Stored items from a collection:
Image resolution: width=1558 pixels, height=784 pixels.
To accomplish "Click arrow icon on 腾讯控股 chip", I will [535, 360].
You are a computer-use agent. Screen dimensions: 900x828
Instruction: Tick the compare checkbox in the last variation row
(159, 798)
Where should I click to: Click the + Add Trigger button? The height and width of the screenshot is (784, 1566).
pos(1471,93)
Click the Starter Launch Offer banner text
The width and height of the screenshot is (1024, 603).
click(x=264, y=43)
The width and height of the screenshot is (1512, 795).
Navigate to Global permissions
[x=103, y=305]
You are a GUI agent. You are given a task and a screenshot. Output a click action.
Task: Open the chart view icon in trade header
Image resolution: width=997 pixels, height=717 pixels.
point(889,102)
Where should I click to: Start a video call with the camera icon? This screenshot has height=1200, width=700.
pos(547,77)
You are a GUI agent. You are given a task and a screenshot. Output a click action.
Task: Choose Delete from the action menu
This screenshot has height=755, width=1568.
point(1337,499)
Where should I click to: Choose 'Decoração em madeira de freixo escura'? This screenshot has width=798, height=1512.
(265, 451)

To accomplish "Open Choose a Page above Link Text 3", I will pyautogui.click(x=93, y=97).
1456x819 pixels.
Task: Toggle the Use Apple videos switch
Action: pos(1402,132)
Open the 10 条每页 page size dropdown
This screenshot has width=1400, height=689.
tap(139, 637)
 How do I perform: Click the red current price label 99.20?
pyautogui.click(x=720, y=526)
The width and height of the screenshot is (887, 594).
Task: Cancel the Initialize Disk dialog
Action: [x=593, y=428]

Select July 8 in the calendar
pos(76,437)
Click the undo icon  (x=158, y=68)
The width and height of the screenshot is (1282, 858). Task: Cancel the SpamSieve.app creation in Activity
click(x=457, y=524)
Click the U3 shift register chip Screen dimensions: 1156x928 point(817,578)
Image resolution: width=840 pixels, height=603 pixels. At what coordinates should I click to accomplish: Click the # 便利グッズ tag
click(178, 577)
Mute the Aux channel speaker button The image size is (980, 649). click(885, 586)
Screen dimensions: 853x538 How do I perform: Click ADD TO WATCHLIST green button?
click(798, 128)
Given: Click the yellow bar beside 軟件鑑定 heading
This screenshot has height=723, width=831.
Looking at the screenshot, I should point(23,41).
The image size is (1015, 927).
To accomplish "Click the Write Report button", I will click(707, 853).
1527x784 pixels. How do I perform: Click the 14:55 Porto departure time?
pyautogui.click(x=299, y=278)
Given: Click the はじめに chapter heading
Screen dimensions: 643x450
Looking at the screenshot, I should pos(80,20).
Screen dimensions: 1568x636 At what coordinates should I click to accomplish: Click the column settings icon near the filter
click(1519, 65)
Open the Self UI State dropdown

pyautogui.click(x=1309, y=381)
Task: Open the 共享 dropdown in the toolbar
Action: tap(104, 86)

- [What the exercise asks] Begin at the row that has "Image resolution: width=840" and stop after the row that has "click(798, 128)". Rewrite those rows with "Mute" switched to "Unmute", leaving everything else unchanged.

- [Output for this exercise]
Image resolution: width=840 pixels, height=603 pixels. At what coordinates should I click to accomplish: Click the # 便利グッズ tag
click(178, 577)
Unmute the Aux channel speaker button The image size is (980, 649). click(885, 586)
Screen dimensions: 853x538 How do I perform: Click ADD TO WATCHLIST green button?
click(798, 128)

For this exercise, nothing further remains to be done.